**CONSIGNE 1:**
Sélectionnez chaque ligne des enregistrements où figure le mot « forum », en tenant compte des majuscules et des minuscules.

**EXTRAIT DE PAGE:**
^^^^

66 x 67,8 cm
Århus museum
L'art danois du XIXeme siècle:
L'art danois s'est développé lors de la création de la fondation royale danoise
des Beaux-arts en 1754. Les artistes y étaient formés et amenés à poursuivre
leurs études à l'étranger, particulièrement en Italie ou en France. Le but était qu'ils y découvrent le style
européen et qu'ils acquièrent des connaissances et techniques de l'art classique.
Le célèbre peintre danois N.A. Abildgaard passa ainsi 5 années à Rome et fut l'un des premiers à étudier
le néoclassicisme. Les artistes travaillaient sur commande pour l'Etat et
l'église, les sujets étaient donc pour la plupart historiques, mythologiques ou
religieux.
Petit rappel historique...
Le XIXème siècle voit l'essor des régimes constitutionnels:
A la chute de l'Empire napoléonien, la majeure partie des pays européens connaissent une évolution libérale. En 1815, les Pays-Bas, la Pologne, la Suède et la Norvège possèdent une Constitution. Après les mouvements révolutionnaires
de 1830 opposant libéraux et contre-révolutionnaires, l'Espagne et le Portugal
adoptent un régime constitutionnel. Lors du Printemps des Peuples de 1848, de
nombreux autres pays rejoignent le mouvement, et certains pays modifient leurs
institutions dans un sens plus libéral (Danemark). Le mouvement libéral atteint même les Etats les plus autoritaires comme l'Autriche-Hongrie, où l'empereur François-Joseph, antilibéral au début de son règne (1848) devient un souverain constitutionnel.
Dans le Danemark du début du 19eme siècle, avec la révolution marquant la fin de la
monarchie absolue et la création d'une monarchie constitutionnelle en 1849, se
développe une nouvelle classe sociale, une classe bourgeoise. De nouveaux
commanditaires apparaissent en même temps que de nouveaux thèmes picturaux. La
peinture historique et les scènes néoclassiques sont reléguées au second plan,
laissant place au portraits, à la peinture de genre et à celle de paysage. Le mouvement national libéral communiste est devenu très puissant au XIXème siècle et l'art se met à son service: la
peinture se doit de révéler la réalité de son époque et de renforcer l'identité nationale du pays: scènes
folkloriques dévoilent bientôt les us (coutumes) de la campagne danoise ou de la
communauté de pêcheurs.
Etant coupé de l'influence de l'art européen, le courant
nationaliste artistique s'essoufflera peu à peu.

^^^^

**CONSIGNE 2:**
Dans le texte sur l'art danois, recopiez le passage de « 66 x 67,8 cm » à « de l'art classique. » en renommant « Italie » en « Grèce ».

**DONNÉES FOURNIES:**
^^^^

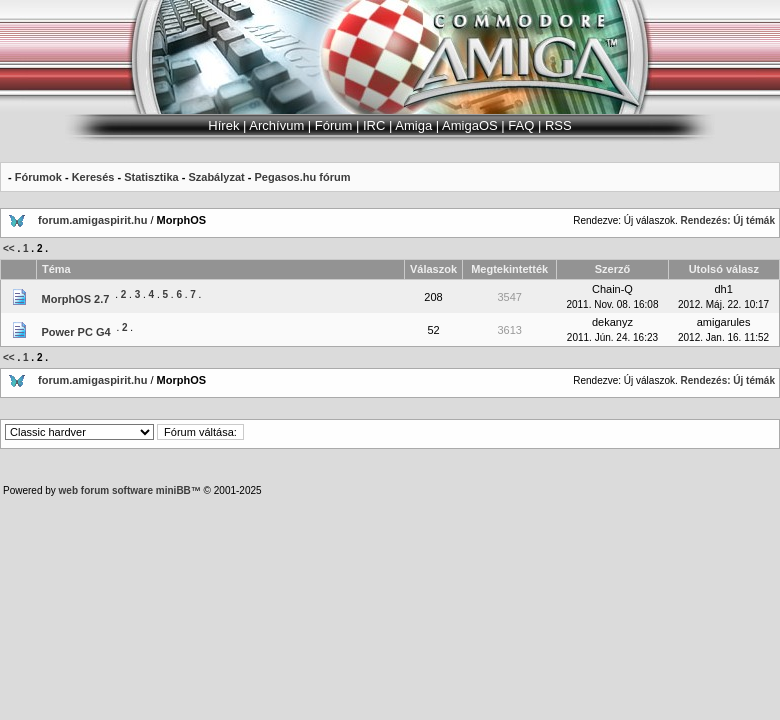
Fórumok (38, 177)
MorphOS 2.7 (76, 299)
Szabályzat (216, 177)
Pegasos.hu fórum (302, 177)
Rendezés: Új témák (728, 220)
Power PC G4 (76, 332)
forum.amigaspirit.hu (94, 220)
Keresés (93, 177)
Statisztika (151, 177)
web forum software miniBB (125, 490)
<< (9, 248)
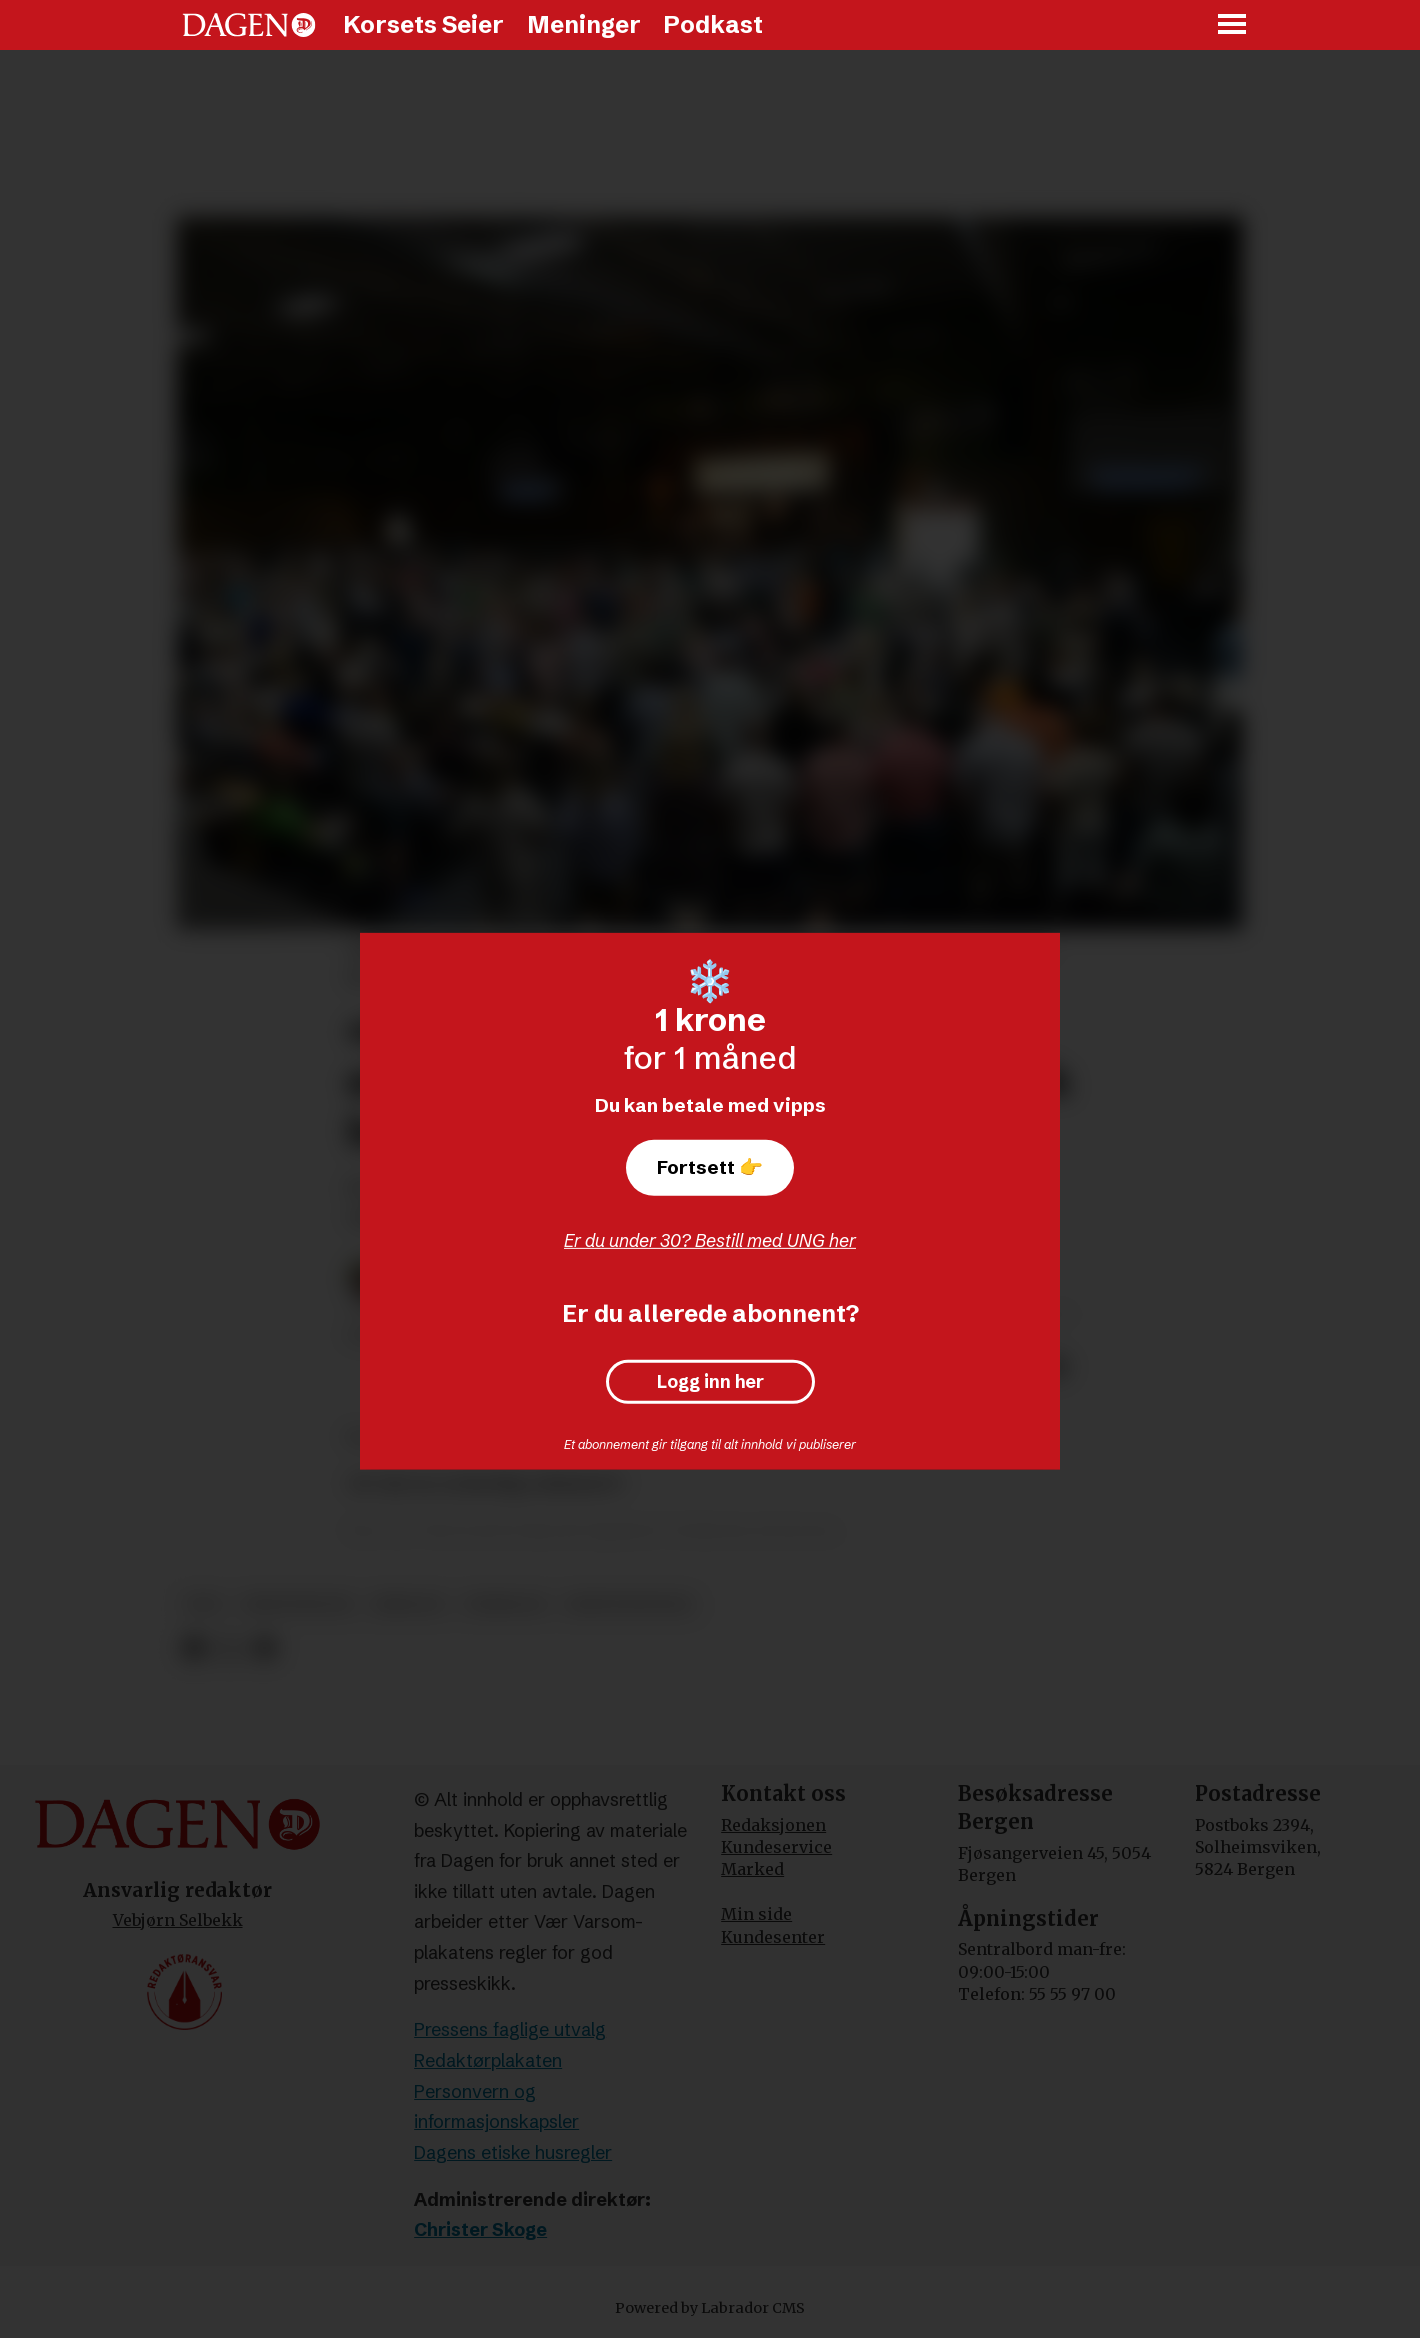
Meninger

^^^^

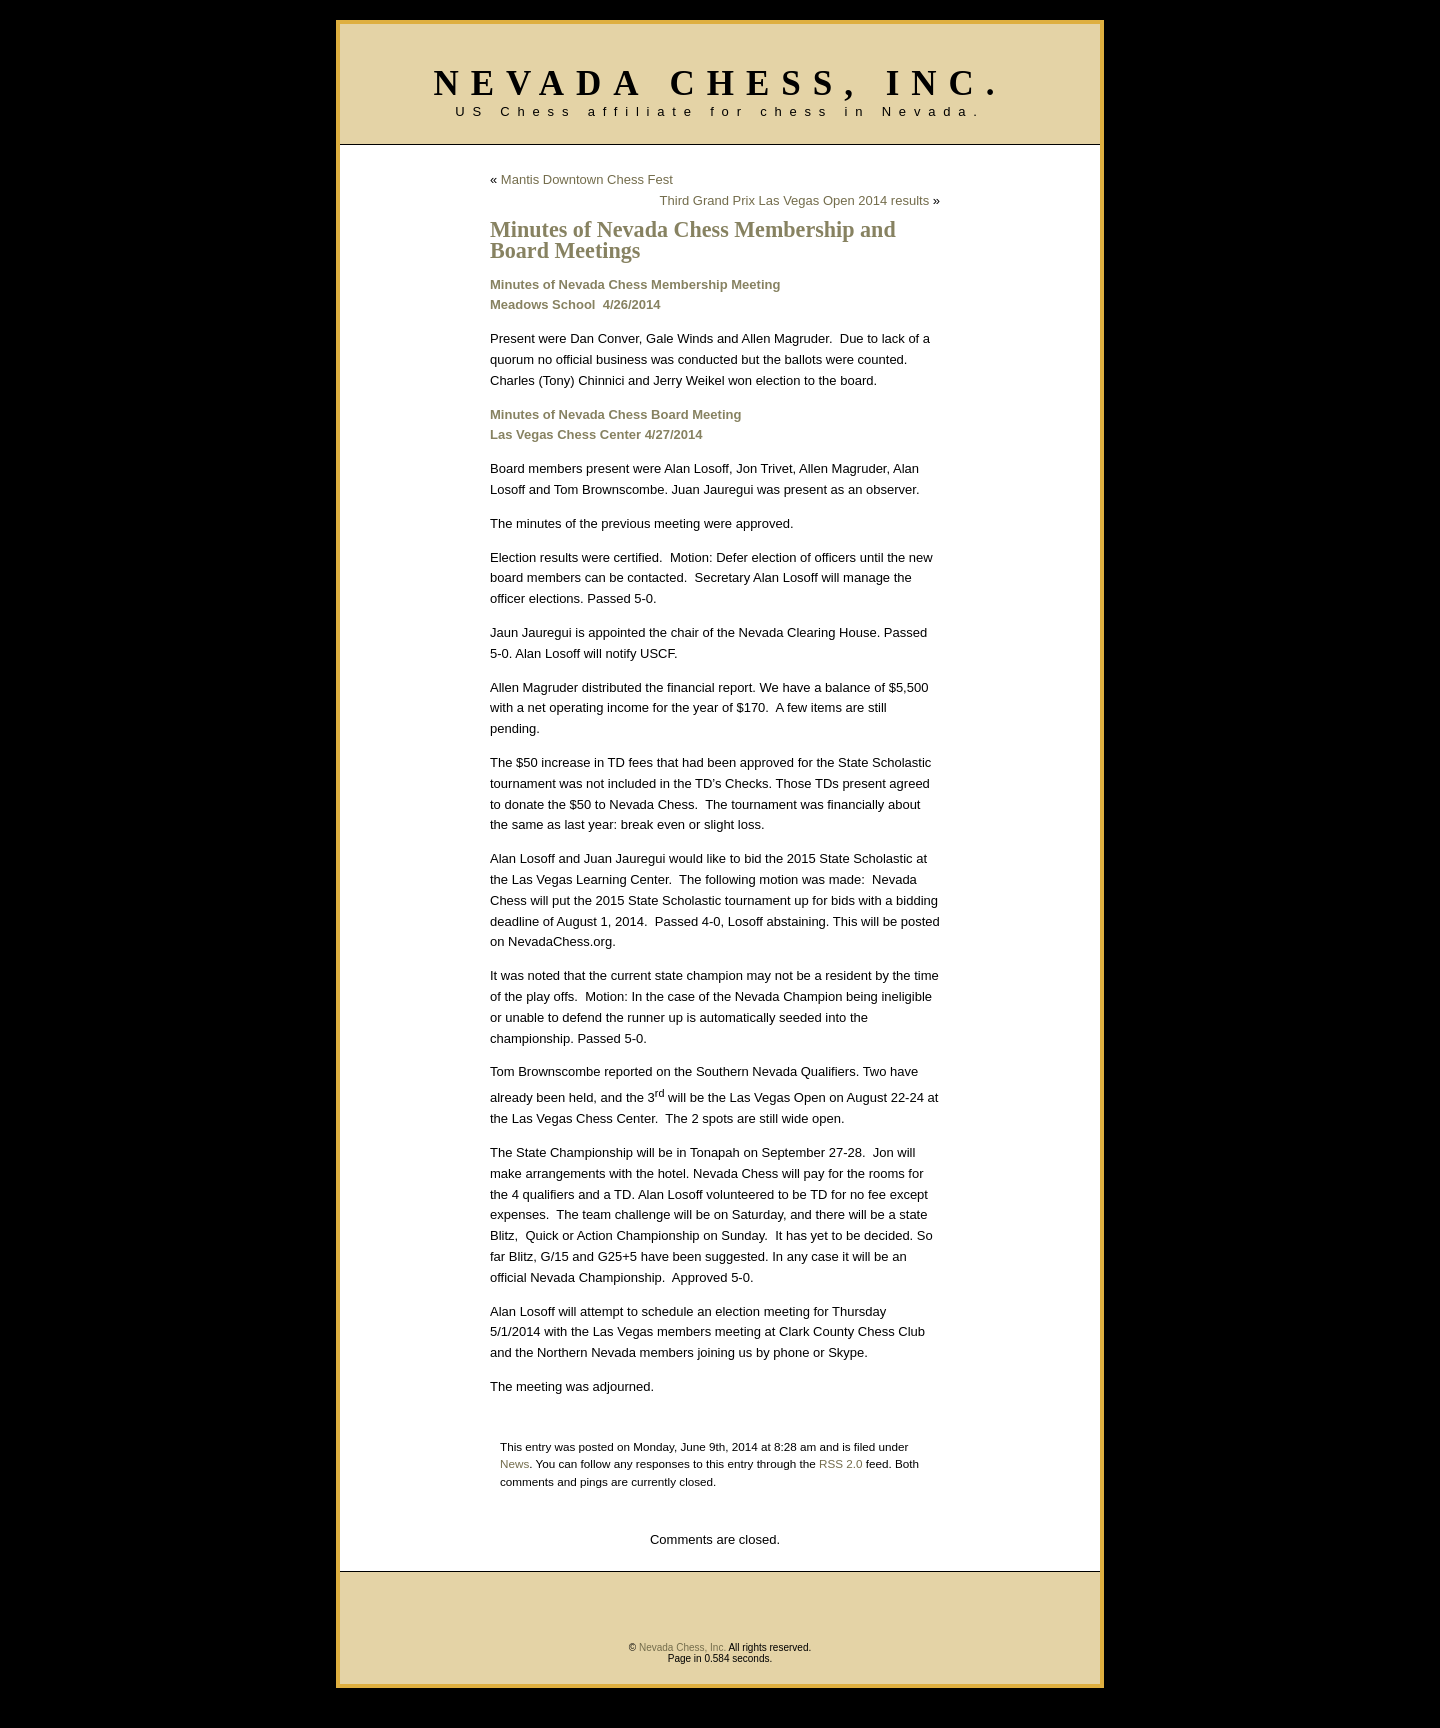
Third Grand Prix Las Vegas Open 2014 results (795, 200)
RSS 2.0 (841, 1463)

^^^^

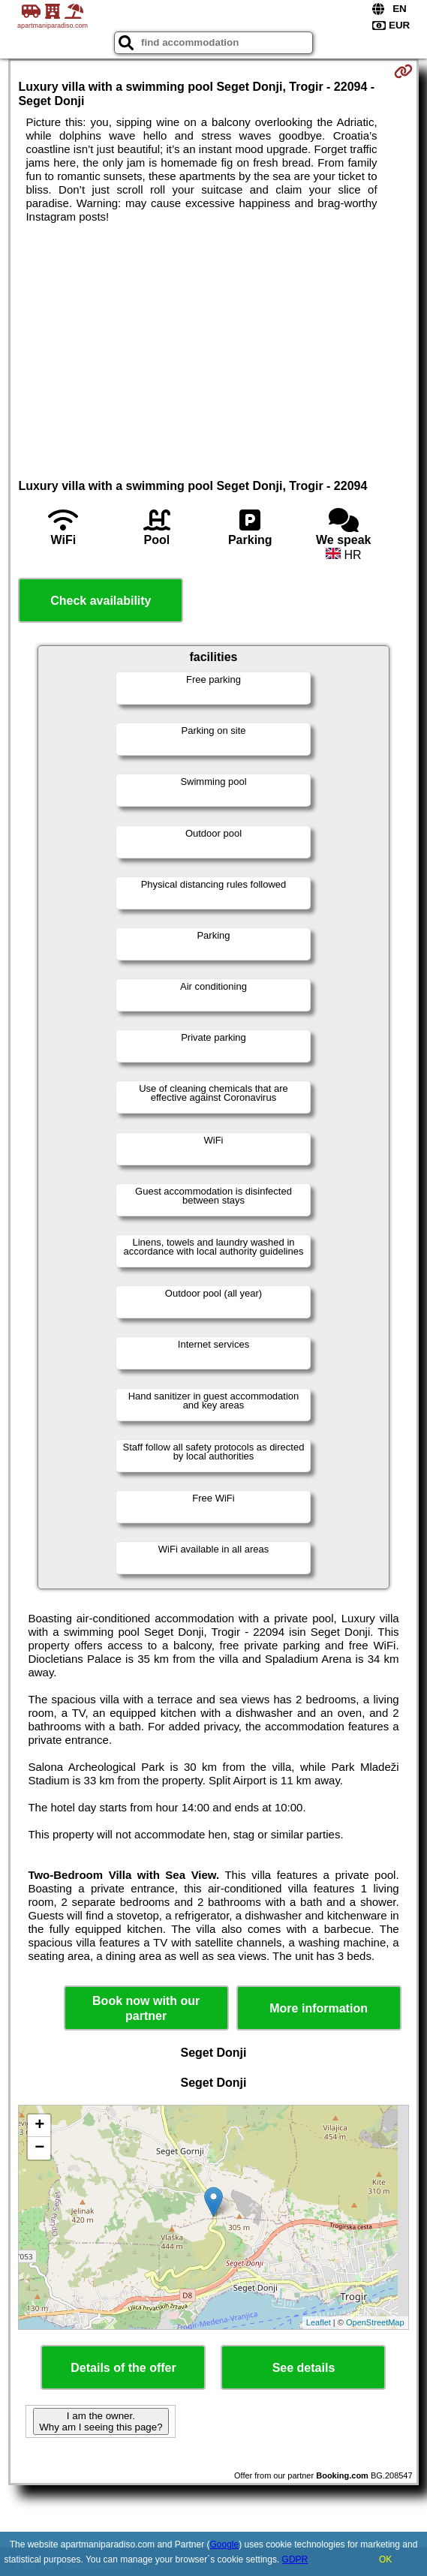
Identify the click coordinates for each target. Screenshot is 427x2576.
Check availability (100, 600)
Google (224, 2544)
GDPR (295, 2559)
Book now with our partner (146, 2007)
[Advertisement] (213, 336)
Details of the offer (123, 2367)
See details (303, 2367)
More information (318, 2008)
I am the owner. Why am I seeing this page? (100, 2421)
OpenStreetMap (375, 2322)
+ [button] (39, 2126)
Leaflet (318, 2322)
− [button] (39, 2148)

^^^^

**RÉPONSE COMPLÈTE 1:**
forum.amigaspirit.hu (94, 220)
web forum software miniBB (125, 490)

**RÉPONSE COMPLÈTE 2:**
66 x 67,8 cm
Århus museum
L'art danois du XIXeme siècle:
L'art danois s'est développé lors de la création de la fondation royale danoise
des Beaux-arts en 1754. Les artistes y étaient formés et amenés à poursuivre
leurs études à l'étranger, particulièrement en Grèce ou en France. Le but était qu'ils y découvrent le style
européen et qu'ils acquièrent des connaissances et techniques de l'art classique.